What can we conclude from our 13.82 billion year journey so far in this Universe? The access to high quality energy in certain pockets has permitted increased complexity in relationships between quarks, atoms, molecules, cells, animals, and humans within families, cities, nations, empires, and the world. Each of the earlier relationships continues to be part of our current ones, although often in transformed ways. You and I are the beneficiaries of the relationships that have been developed. We are made from the relationships among quarks, atoms, molecules, cells, and many intricately related body parts. We live within kinship groups, nations, and empires. Many of us are connected with others around the world through the almost instantaneous exchange of digital information. We have evidence for a common origin of all of us and indeed everything in the universe. All of us on earth have a common origin and we may perish together in a species wide extinction; all of life on earth will quite certainly come to an end together as the Sun becomes a Red Giant.

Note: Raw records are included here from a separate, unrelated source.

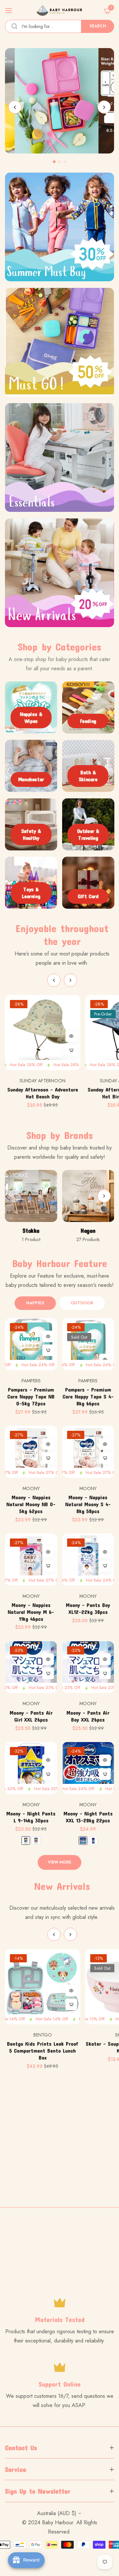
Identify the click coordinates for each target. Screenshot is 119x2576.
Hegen (88, 1230)
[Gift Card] (88, 883)
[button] (104, 107)
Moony (31, 1488)
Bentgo (42, 2035)
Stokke (30, 1230)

Will we continue to have access to high quality energy and remain as the pockets which continue to develop the most complex relationships of which we are aware in the universe? Can we use this energy without polluting our world and making it uninhabitable? Even if the energy crisis is resolved in a sustainable way, do we have the imagination to combine national, ethnic, and other types of groups within new and meaningful relationships? Can we be as creative as nature was earlier when it first combined protons and electrons, atoms in molecules, molecules in cells, cells in plants and animals, and animals in various groupings? Can we be as imaginative as the artist who carved the Löwenmesch, imagining the combination of lions and people? Or the shaman who imagined how to combine kinship groups in the village? Can the study of Big History be formative enough to teach us how to combine families, ethnic groups, cities, nations, empires, humans, and our environment in ways that protect all of them? Can this be done even while there are many in less complex relationships who show little or no interest in participating in Big Politics, who are satisfied with staying at their level of complexity? Can enough people make the transition to the next level of complexity? Can we fashion a more complex sustainable, structured set of relationships? A new Big Politics?

Or will entropy overtake us before it needs to?